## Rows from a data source
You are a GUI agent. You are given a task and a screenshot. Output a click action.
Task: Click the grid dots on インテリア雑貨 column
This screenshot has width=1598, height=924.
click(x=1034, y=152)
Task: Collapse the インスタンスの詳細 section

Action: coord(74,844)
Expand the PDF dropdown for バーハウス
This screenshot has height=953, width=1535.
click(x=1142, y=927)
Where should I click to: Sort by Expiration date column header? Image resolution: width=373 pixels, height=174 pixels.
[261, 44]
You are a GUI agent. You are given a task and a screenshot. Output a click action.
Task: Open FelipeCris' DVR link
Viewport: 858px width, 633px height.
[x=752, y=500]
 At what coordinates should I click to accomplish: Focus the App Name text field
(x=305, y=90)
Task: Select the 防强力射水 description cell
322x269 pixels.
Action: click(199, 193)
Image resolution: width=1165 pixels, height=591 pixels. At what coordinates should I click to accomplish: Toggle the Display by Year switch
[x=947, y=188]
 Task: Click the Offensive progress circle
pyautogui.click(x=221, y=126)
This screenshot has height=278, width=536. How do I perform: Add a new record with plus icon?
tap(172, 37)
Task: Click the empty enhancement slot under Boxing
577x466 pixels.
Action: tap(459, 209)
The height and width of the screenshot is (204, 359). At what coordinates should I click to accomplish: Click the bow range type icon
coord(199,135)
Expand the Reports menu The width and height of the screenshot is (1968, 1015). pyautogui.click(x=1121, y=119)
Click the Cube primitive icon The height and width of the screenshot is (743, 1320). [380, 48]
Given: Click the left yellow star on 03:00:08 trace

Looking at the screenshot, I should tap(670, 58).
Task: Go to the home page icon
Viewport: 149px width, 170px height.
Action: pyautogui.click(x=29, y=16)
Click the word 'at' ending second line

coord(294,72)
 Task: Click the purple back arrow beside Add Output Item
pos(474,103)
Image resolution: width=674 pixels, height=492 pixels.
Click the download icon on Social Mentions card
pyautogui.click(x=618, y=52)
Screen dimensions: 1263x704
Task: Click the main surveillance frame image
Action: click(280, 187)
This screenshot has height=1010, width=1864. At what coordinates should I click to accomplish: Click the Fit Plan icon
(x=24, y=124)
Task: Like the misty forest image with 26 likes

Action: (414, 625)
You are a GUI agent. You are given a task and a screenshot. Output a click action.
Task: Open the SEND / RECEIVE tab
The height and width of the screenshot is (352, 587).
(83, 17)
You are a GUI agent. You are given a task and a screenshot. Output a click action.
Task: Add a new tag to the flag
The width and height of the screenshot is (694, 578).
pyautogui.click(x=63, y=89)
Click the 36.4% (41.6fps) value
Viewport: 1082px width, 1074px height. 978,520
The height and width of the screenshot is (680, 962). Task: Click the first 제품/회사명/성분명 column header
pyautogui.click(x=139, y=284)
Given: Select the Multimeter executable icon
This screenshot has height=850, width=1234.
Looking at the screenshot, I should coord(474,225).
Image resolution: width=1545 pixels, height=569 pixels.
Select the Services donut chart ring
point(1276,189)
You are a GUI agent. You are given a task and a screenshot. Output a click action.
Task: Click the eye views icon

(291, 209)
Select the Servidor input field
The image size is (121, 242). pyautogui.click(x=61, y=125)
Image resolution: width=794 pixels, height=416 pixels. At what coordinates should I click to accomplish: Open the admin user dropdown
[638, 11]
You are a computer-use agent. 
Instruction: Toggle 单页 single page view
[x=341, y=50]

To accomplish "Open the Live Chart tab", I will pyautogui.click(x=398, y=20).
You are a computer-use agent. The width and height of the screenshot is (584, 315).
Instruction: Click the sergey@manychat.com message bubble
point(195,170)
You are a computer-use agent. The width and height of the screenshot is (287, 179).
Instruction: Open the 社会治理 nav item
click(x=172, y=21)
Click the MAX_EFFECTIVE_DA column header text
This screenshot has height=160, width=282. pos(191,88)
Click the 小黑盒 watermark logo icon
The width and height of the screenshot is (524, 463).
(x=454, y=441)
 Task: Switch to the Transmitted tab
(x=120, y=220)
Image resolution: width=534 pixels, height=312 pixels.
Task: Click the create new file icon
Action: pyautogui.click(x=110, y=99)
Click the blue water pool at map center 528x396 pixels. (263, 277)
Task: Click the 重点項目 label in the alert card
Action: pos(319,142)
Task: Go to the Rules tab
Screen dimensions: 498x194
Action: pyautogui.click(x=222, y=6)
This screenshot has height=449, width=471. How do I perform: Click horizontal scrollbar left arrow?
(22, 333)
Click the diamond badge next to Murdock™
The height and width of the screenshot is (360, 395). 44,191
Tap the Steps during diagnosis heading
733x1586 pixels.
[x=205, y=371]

## STATED GOAL
List every line of the rows above that contains the string "Instruction". Case counts.

## TASK RESPONSE
Instruction: Toggle 单页 single page view
Instruction: Click the sergey@manychat.com message bubble
Instruction: Open the 社会治理 nav item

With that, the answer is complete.